Хронология Драйдена верна: «эти последние сто лет» переносят нас практически точно к вспышке сверхновой в 1572 г. Показателен и его лексикон: он использует термин «виртуозы» для обозначения ученых и «наука» – для науки[59]. Он видит, что новая наука опирается на новые стандарты доказательств. Он признает возможность релятивизма (сколько существует новых разновидностей природы?) и в то же время настаивает, что новая наука является не просто чем-то вроде местной моды, а необратимой трансформацией наших знаний о природе{95}.
§ 5Можно привести еще много свидетельств обоснованности идеи научной революции, но многих ученых все равно убедить не удастся.

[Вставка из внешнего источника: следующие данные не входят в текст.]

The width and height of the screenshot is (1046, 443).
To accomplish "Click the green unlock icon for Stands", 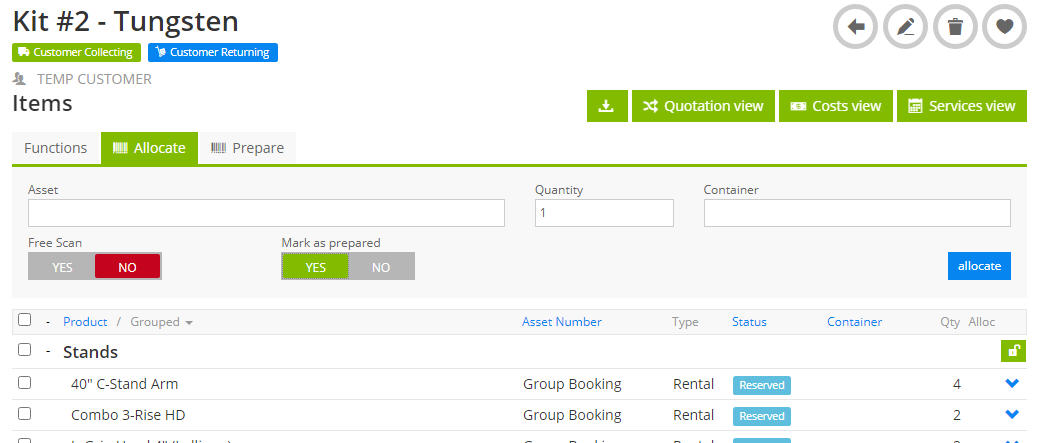I will [x=1013, y=351].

Тревога, которая охватывает историков, когда они видят слова «научный», «революция», «современный» и (хуже всего)«прогресс» в работах, посвященных естественным наукам XVII в., вызвана не только страхом анахронизмов; это симптом более широкого интеллектуального кризиса, который проявляется в отказе от главных нарративов любого рода[60]. Считается, что проблема с главными нарративами состоит в том, что они отдают предпочтение какому-то одному взгляду; альтернативой является релятивизм, утверждающий, что все точки зрения одинаково весомы.

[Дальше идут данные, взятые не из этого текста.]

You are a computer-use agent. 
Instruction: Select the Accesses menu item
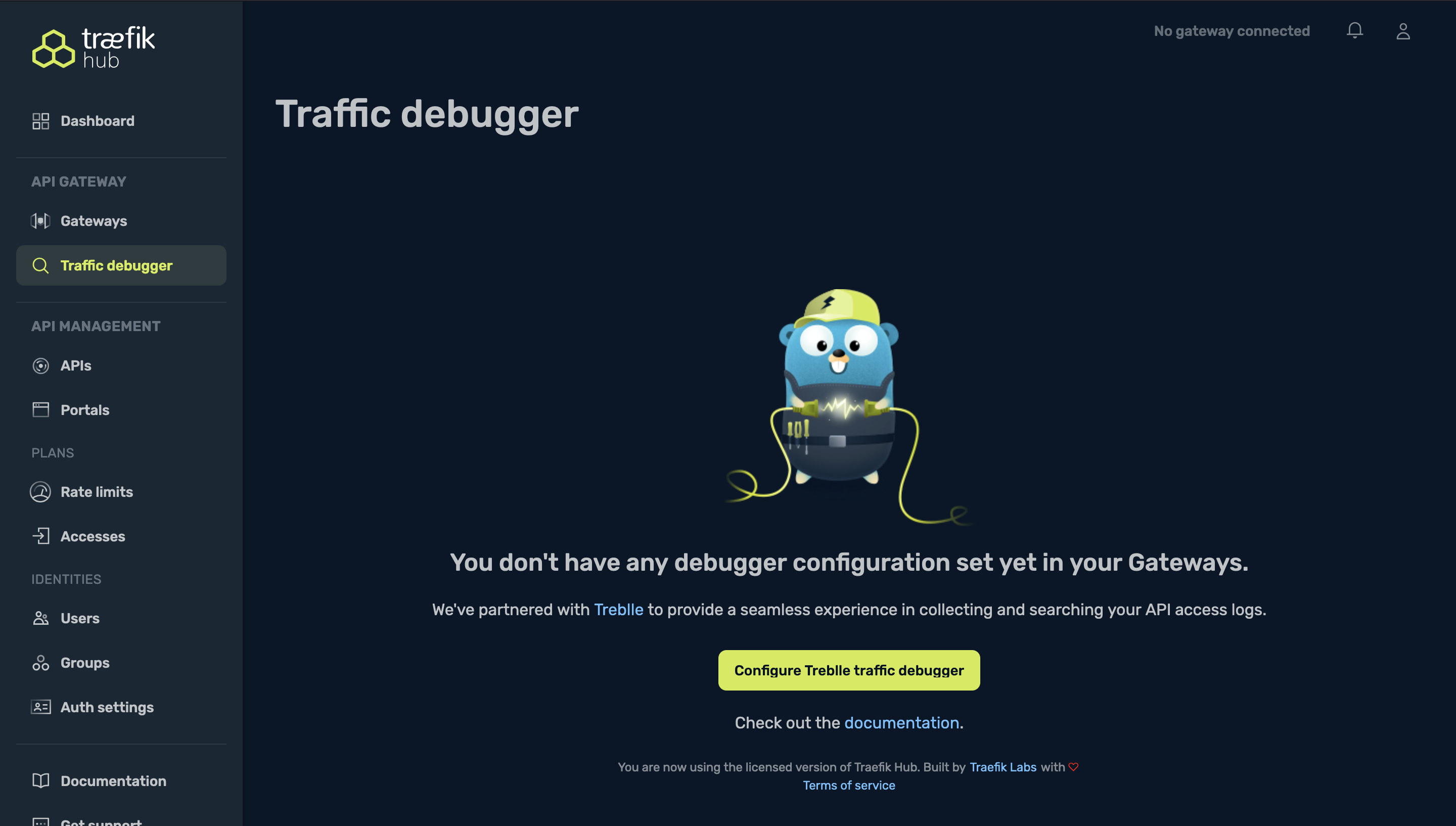pyautogui.click(x=92, y=536)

Самые убедительные аргументы в пользу релятивизма дает философия Людвига Витгенштейна (1889–1951)[61]. Витгенштейн преподавал в Кембридже с 1929 по 1947 г. – он ушел за год до лекций Баттерфилда о научной революции, – но Баттерфилду не приходило в голову, что ему нужно проконсультироваться у Витгенштейна или любого другого философа, чтобы научиться размышлениям о науке. И только в конце 1950-х гг., после публикации в 1953 г. «Философских исследований» (Philosophische Untersuchungen), аргументы, позаимствованные у Витгенштейна, начали трансформировать историю и философию науки; их влияние можно увидеть, например, в «Структуре научных революций» Томаса Куна{96}. После этого распространилось утверждение, что Витгенштейн показал полную культурную относительность рациональности: наша наука может отличаться от науки древних римлян, но у нас нет оснований заявлять, что она лучше, поскольку их мир был совсем не похож на наш. Истина – согласно витгенштейновской доктрине{97} – есть то, что мы решили сделать истиной; она требует общественного консенсуса между тем, что мы говорим, и тем, каков мир{98}.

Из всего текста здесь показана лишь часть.